The number of housing sales completing over 2023 is on track to be a fifth (21%) down on 2022 at 1 million completions - the lowest number of sales since 2012, Zoopla’s latest House Price Index reveals.
Based on H1 trends, cash sales are predicted to fall just 1% over 2023 compared to 2022 levels. However, the number of mortgaged sales is projected to be almost a third (28%) lower, with the biggest driver of this drop in sales a direct result of higher mortgage rates.
However, existing homeowners using a mortgage typically account for a third of annual sales with this group more likely to wait until the outlook for mortgage rates improves. As a result, new sales of three and four bed homes are down by up to 40% in July compared to the same period over the last five years, while sales of smaller - and therefore more affordable - homes have fallen to a smaller degree.
New buy-to-let purchases are also being squeezed by higher mortgage rates, with buy-to-let mortgaged purchases accounting for 8% of sales a year. The typical buy-to-let purchaser in southern England needs to inject 40-50% of the property value as equity to get the numbers to stack up which is not a strong proposition for a gross rental yield of less than 5%, below the base rate.
Housing affordability remains the primary barrier to more sales - both the level of house prices and the cost of mortgage repayments.
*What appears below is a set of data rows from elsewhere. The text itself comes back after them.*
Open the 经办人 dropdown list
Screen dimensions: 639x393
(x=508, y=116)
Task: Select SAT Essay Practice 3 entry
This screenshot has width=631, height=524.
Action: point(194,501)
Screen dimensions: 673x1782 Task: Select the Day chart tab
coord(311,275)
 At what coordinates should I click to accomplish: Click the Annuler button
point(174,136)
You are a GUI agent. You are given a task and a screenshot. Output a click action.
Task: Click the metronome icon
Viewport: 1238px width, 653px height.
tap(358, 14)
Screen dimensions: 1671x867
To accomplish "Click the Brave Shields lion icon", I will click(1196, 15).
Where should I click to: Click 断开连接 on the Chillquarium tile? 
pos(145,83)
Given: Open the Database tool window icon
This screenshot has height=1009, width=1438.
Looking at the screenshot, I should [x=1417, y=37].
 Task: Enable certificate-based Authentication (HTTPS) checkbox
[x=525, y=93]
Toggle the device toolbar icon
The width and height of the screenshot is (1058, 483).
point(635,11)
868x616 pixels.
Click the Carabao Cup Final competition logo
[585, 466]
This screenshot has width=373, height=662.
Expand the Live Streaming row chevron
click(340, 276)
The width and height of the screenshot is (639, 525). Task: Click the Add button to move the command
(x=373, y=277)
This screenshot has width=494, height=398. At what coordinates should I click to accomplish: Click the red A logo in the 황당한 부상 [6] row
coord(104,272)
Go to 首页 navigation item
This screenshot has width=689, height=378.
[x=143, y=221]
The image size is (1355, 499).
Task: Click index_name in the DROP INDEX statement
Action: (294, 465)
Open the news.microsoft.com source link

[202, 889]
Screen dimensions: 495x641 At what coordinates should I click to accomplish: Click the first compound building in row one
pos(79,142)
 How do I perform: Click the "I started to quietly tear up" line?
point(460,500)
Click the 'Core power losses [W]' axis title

The challenge is greatest in southern England where the household income to buy an average priced home remains high at over £75,000 in many market areas. Higher mortgage rates over the last year have increased average mortgage repayments by 23% or £216 per month.
Mortgage rates have been falling in recent weeks, albeit slowly, and they remain over 5%. Zoopla says mortgage rates need to fall below 5% to improve affordability and stimulate more home moves.
However, affordability is improving relative to earnings as wages rise quickly, up 7% over the last year. Housing affordability, on a house price to earnings basis, looks set to improve by 9-10% over 2023 as prices register modest falls and average earnings increase. The UK house price to earnings ratio will be in line with the 20-year average at the end of 2023 at 6.3x. Surprisingly, affordability has improved the most in London where the price to earnings ratio will move to single digits for the first time in 11 years as house price growth continues to lag earnings growth.
Richard Donnell, executive director at Zoopla, said: “House price growth has slowed rapidly over the last year as demand weakens in the face of higher mortgage rates. Prices are falling more in southern England where higher mortgage rates have priced more people out of the housing market, weakening demand.
"While UK house prices are 0.1% higher over the year, it is the number of sales that have been hit hardest by higher borrowing costs, especially amongst mortgage reliant buyers. Cash buyers are more immune and on track to account for more than one in three sales in 2023. Mortgage rates have started to fall slowly but rates need to fall below 5% before we see an increased appetite to move home in the second half of 2023.”